> DATA FOR THIS TASK
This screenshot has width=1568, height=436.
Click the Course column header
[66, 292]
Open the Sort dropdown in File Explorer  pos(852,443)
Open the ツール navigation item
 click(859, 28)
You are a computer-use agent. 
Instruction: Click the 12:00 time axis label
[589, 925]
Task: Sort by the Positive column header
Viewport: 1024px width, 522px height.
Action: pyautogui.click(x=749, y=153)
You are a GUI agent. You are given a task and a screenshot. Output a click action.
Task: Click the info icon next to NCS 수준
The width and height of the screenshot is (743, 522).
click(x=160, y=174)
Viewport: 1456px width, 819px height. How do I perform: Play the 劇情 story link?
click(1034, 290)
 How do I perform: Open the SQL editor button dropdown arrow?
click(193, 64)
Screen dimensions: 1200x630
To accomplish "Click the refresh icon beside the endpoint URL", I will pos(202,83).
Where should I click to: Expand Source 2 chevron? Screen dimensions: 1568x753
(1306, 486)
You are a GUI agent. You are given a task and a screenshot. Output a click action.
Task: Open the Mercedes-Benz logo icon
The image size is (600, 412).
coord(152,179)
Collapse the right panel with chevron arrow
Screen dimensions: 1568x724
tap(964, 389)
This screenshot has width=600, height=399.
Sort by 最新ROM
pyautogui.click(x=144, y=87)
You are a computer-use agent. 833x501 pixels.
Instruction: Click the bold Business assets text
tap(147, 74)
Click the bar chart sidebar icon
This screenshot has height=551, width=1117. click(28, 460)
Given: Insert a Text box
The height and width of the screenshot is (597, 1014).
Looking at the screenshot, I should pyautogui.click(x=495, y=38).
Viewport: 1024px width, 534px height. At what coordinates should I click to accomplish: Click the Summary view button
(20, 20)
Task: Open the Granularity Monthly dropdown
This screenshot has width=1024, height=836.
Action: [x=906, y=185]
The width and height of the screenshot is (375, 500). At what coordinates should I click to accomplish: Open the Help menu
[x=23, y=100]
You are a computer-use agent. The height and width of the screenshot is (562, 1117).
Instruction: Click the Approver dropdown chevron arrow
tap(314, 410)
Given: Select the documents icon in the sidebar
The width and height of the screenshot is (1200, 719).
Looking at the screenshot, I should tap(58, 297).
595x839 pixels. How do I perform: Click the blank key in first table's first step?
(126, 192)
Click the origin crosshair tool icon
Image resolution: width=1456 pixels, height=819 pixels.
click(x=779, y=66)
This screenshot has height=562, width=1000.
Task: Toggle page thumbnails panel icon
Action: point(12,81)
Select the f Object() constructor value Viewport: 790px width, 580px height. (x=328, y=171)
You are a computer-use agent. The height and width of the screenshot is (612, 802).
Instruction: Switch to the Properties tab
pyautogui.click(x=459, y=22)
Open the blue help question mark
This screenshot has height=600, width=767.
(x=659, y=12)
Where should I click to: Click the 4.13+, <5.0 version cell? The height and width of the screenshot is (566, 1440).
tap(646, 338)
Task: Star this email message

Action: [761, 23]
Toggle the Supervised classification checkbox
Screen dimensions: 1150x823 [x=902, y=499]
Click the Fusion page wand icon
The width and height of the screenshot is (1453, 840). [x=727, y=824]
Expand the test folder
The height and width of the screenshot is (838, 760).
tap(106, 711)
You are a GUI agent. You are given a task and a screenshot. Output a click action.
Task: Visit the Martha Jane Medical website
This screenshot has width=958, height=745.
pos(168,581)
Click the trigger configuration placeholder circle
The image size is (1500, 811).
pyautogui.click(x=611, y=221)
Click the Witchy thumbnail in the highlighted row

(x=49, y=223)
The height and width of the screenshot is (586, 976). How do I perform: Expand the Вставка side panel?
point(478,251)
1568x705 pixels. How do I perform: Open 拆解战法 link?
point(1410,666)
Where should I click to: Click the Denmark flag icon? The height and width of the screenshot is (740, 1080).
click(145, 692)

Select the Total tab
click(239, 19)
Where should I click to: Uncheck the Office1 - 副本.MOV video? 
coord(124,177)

> INSTRUCTIONS FOR THE TASK
Exactly and only the lines from the one containing "Expand the test folder" through the end of the material are to be reproduced, both ends included.

> EXERCISE OUTPUT
Expand the test folder
The height and width of the screenshot is (838, 760).
tap(106, 711)
You are a GUI agent. You are given a task and a screenshot. Output a click action.
Task: Visit the Martha Jane Medical website
This screenshot has width=958, height=745.
pos(168,581)
Click the trigger configuration placeholder circle
The image size is (1500, 811).
pyautogui.click(x=611, y=221)
Click the Witchy thumbnail in the highlighted row

(x=49, y=223)
The height and width of the screenshot is (586, 976). How do I perform: Expand the Вставка side panel?
point(478,251)
1568x705 pixels. How do I perform: Open 拆解战法 link?
point(1410,666)
Where should I click to: Click the Denmark flag icon? The height and width of the screenshot is (740, 1080).
click(145, 692)

Select the Total tab
click(239, 19)
Where should I click to: Uncheck the Office1 - 副本.MOV video? 
coord(124,177)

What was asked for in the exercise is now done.